Le 11 mars dernier, l'Agence internationale de l'énergie (AIE) a annoncé cette décision, visant à limiter la hausse des prix à la pompe. Le ministre français de l'Économie a ajouté que cette mesure pourrait "contribuer à détendre les prix", avec une libération représentant "environ 20 jours des volumes exportés via le détroit d'Ormuz", selon Emmanuel Macron lors du G7.
Cependant, dans la réalité, l'impact est limité. Thierry Bros, économiste, souligne que "c'est une grosse goutte d'eau afin de gagner du temps". Actuellement, le baril de Brent et son équivalent américain, le West Texas Intermediate, se maintiennent autour de 100 dollars, en hausse de 40 à 50% depuis le début du conflit en février. À son pic, le prix a atteint près de 120 dollars, une montée fulgurante par rapport à 70 dollars quelques heures avant les premières frappes militaire.

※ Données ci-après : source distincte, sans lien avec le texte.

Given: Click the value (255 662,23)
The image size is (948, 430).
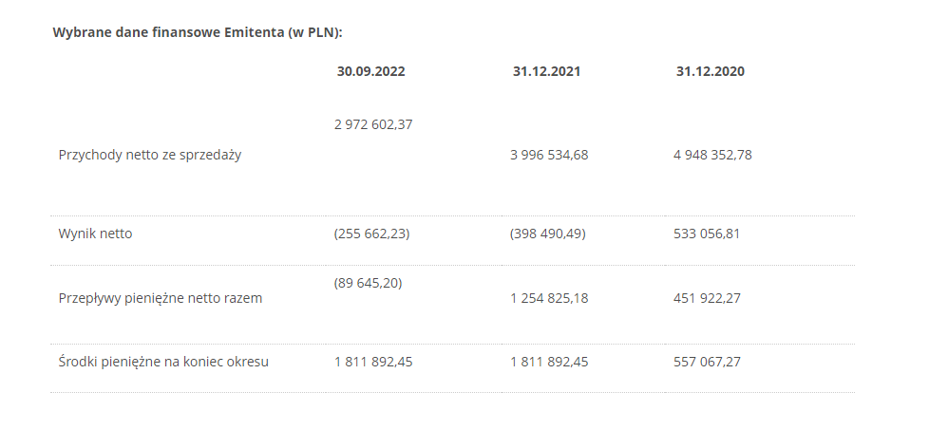Looking at the screenshot, I should 371,233.
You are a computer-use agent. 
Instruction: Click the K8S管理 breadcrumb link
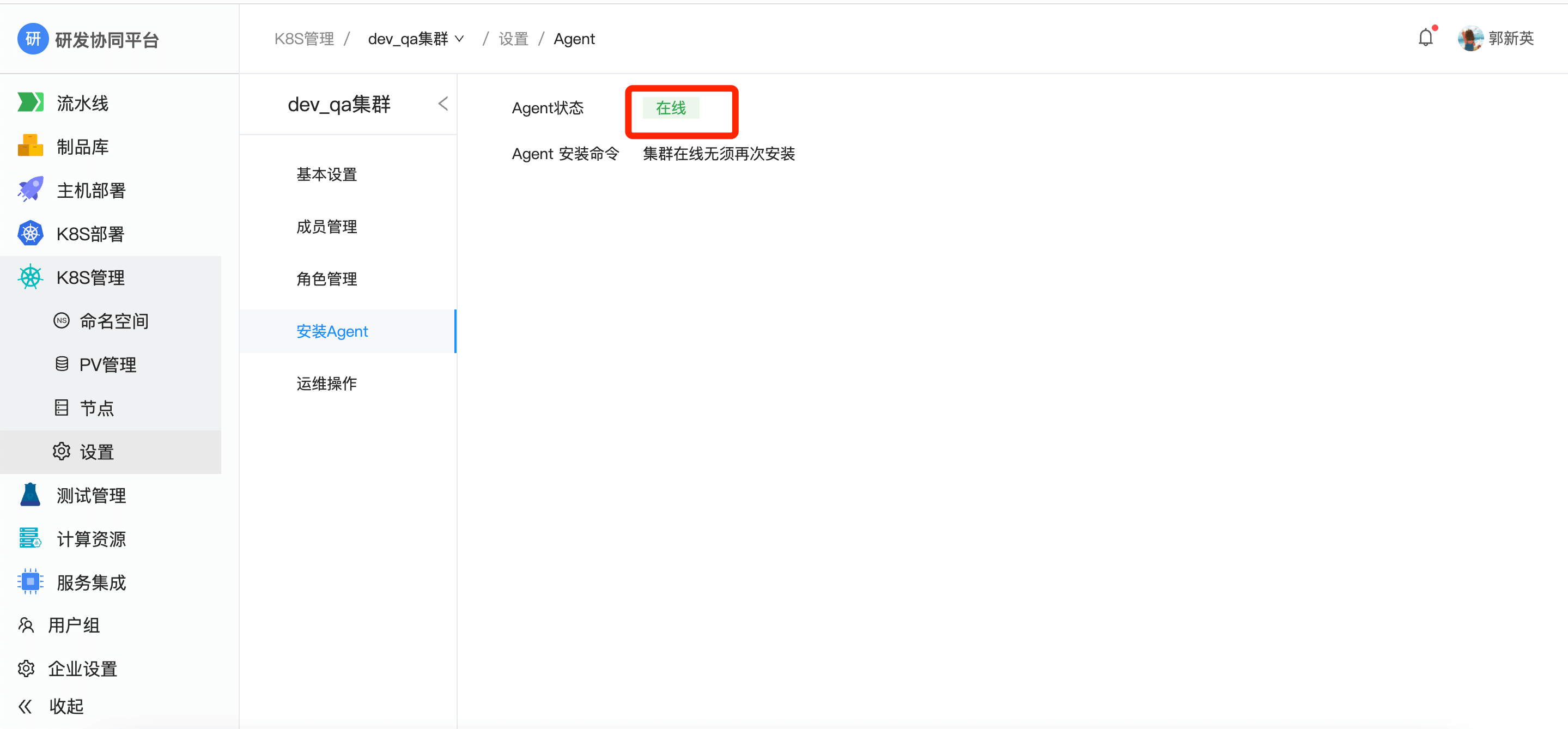[x=304, y=39]
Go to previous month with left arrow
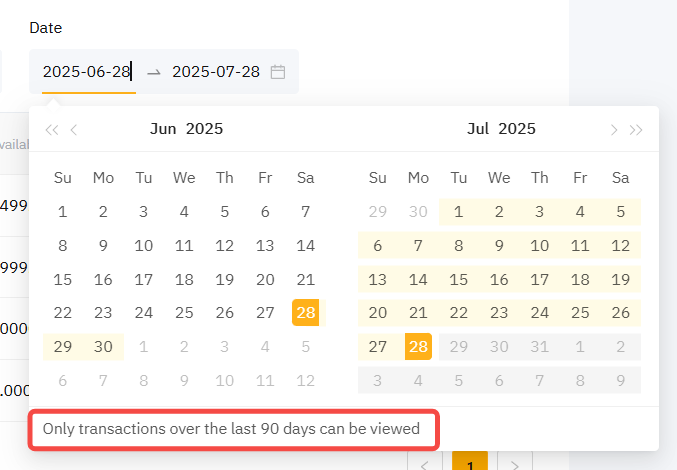 74,129
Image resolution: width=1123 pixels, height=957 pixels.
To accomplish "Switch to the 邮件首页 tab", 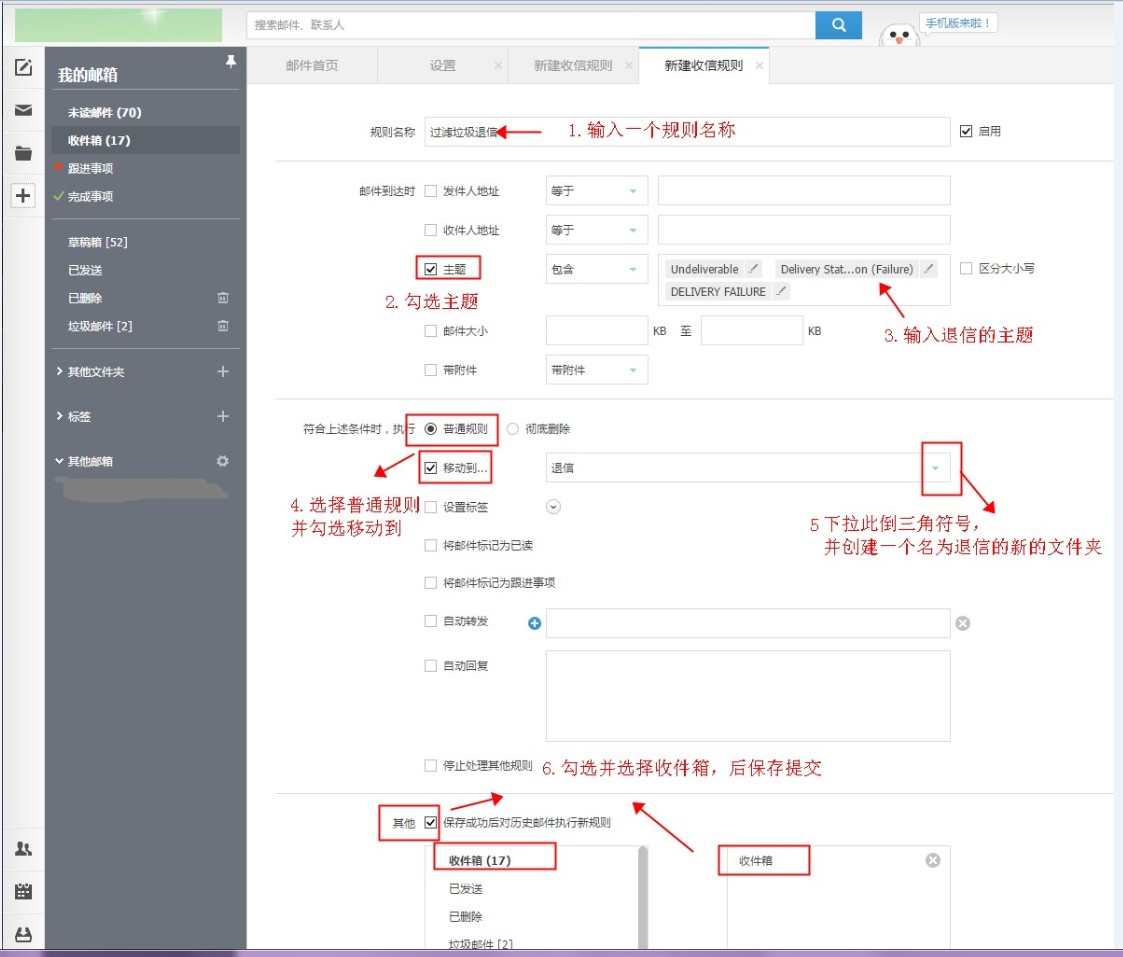I will 312,66.
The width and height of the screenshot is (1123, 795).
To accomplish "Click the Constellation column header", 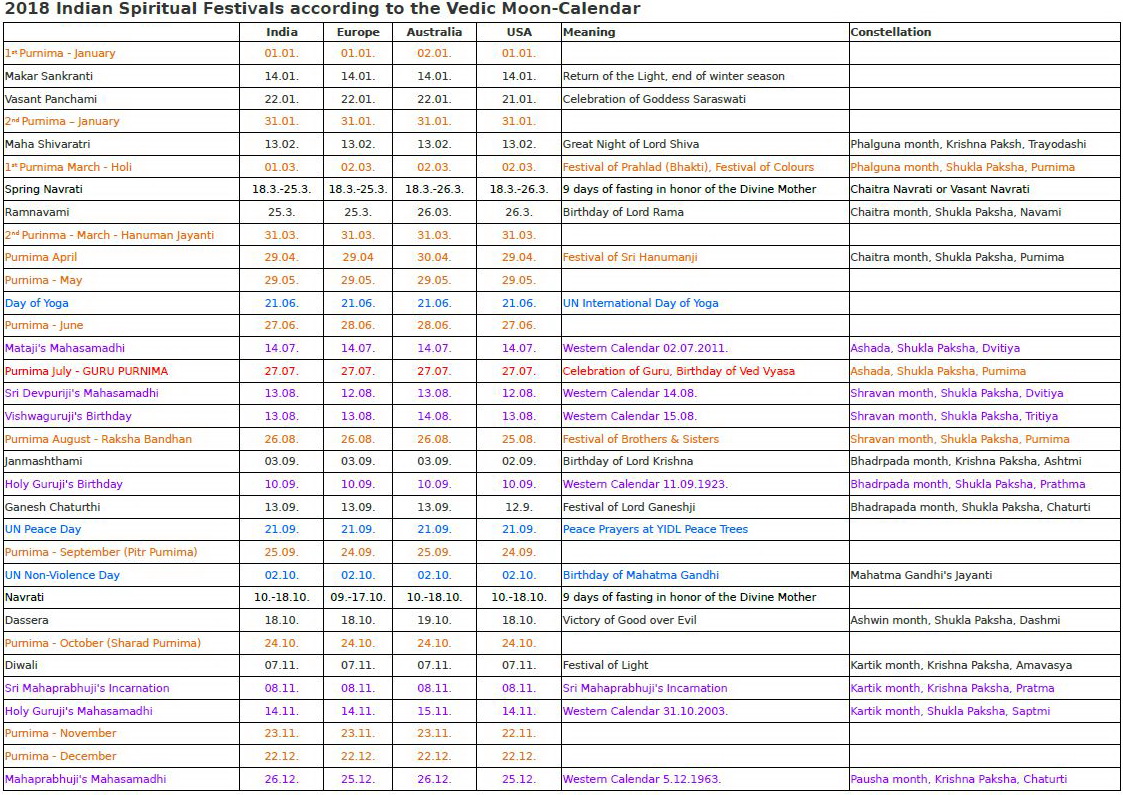I will pos(890,32).
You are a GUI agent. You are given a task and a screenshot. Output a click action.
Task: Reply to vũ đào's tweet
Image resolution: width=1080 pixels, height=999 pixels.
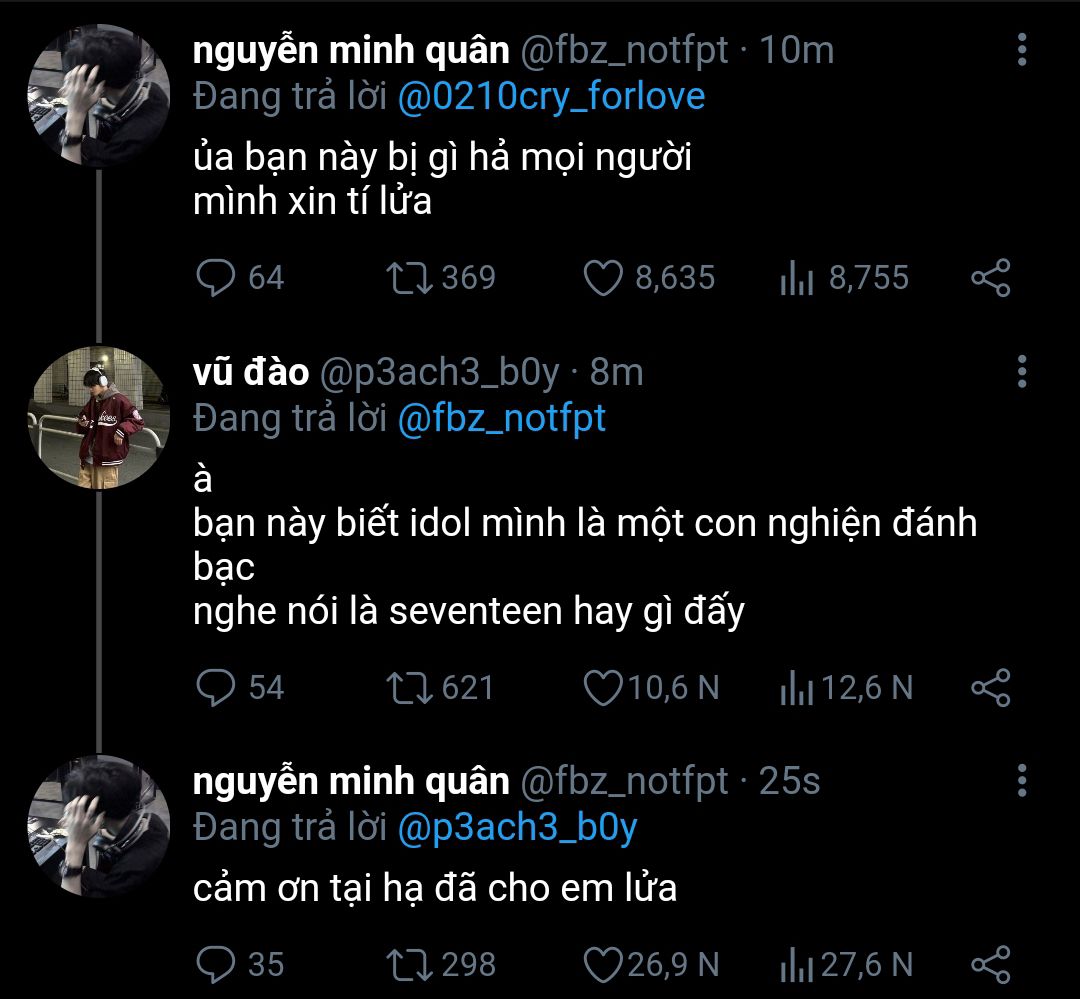click(x=215, y=687)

Une guerre qui dure, des inquiétudes qui persistent
Les fluctuations des prix restent importantes. Le 17 mars, le baril de Brent a de nouveau franchi la barre des 100 dollars, amplifié par des attaques récentes sur des infrastructures pétrolières aux Émirats arabes unis. Ces événements relancent des inquiétudes autour de l'approvisionnement mondial dans le détroit d'Ormuz, par lequel transite près de 20% de la consommation pétrolière mondiale.
Comme rapporté par franceinfo, toute instabilité géopolitique augmente immédiatement les prix. Le déblocage des stocks, bien qu'il semble prometteur, est insuffisant pour contrer les dynamiques du marché. Jean-Pierre Favennec, consultant et spécialiste en énergie, affirme que "le prix du pétrole est avant tout une anticipation... cela détermine les cours." Cette réalité souligne la complexité actuelle du marché énergétique global.